Tuesday, August 24, 2010

Some definitions, and distinctions

Very quickly the need has become apparent to take a first stab at some definitions of the terminology already peppering this blog. What, for example, is 'preservation'? This word alone, when used across different disciplines, has the capacity to induce instant confusion.

One example of this from my own experience is the digitisation process. This is a moment where hard-copy meets digital and two theories of preservation collide - one is 'traditional' preservation, the other is digital preservation. While the preservation of born-digital items seems inherently understood from its context (digital items need digital preservation), the problem comes when you apply the word (preservation) to collections of digitised materials themselves - is hard-copy 'preserved' by being digitised?

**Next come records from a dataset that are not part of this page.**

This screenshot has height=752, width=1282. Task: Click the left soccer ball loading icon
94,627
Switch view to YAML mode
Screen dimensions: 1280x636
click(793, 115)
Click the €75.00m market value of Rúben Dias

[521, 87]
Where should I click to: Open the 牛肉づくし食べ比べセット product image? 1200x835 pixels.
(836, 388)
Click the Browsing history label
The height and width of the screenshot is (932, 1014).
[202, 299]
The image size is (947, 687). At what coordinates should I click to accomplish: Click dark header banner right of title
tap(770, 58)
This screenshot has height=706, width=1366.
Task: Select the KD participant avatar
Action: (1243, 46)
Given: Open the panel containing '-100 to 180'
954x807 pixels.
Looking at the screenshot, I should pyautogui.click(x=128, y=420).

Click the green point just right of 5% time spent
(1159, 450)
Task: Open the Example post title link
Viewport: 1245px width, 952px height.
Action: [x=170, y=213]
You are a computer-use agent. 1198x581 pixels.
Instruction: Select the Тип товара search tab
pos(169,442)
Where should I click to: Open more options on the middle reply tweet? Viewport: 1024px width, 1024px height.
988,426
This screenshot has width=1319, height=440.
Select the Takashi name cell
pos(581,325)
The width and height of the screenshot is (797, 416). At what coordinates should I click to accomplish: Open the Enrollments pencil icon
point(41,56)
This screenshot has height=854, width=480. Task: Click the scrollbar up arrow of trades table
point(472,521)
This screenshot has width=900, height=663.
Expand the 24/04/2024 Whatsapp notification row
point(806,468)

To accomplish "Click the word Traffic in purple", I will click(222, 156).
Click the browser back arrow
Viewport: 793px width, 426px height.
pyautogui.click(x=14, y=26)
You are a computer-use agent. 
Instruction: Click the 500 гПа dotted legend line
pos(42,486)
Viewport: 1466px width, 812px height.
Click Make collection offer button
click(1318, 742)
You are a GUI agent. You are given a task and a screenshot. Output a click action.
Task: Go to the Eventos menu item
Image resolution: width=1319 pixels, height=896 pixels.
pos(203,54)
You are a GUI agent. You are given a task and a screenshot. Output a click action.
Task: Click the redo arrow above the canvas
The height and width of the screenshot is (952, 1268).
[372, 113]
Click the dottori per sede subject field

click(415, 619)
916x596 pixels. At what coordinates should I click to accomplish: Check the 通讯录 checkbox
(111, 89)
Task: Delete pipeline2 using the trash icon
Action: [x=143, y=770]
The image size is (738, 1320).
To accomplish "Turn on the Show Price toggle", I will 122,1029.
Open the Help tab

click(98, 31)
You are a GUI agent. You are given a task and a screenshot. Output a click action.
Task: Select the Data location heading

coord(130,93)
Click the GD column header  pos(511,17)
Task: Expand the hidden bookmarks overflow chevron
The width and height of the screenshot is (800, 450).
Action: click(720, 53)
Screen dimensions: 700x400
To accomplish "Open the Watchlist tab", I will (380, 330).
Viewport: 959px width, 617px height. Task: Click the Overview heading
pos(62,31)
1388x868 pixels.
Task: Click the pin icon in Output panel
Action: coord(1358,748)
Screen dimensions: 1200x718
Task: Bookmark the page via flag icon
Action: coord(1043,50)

While the digital image data files of these digitised collections have entered the domain of preservation in the digital sense and become 'digital assets', the original hard-copy has not in fact been preserved as an object in its own right. Take the extreme example of digitised documents being discarded in the name of economy of space, only to find that the digital image data files have become corrupt, or the system required to interpret them has become obsolete. All evidence of the documents are then lost - they were never preserved. It seems important to make this distinction.

Certainly, stories of the ephemeral nature of digital assets are legion, and businesses are still forced to retain hard-copy. The problem of the previous example is as old as sound recording technology, well summarised in a Wired article on Digital Archaeology from 1993, when CD-ROM was becoming firmly established. Nevertheless, my impression at this early stage is that the digital asset manager is primarily concerned with born-digital material since, once a digital data file is created from hard-copy, that is the creation of a new asset (in addition to the original hard-copy) that enters the domain of digital preservation, just like any born-digital asset.

Once a digital data file is created, the term 'preservation' can then be comfortably applied within this understood digital context. For what that might then mean, I've just been introduced to OAIS (Open Archival Information System) designed by the Consultative Committee for Space Data Systems after the data migration problems that befell NASA after the Apollo Program (also mentioned in the Wired article). OAIS identifies two divisions of digital preservation: the preservation of digital data as it is migrated across media and across formats; and the preservation of access services to digital data as technology changes and software is ported (adapted) to new systems, including emulation. A pithy explanation of OAIS itself can be found here.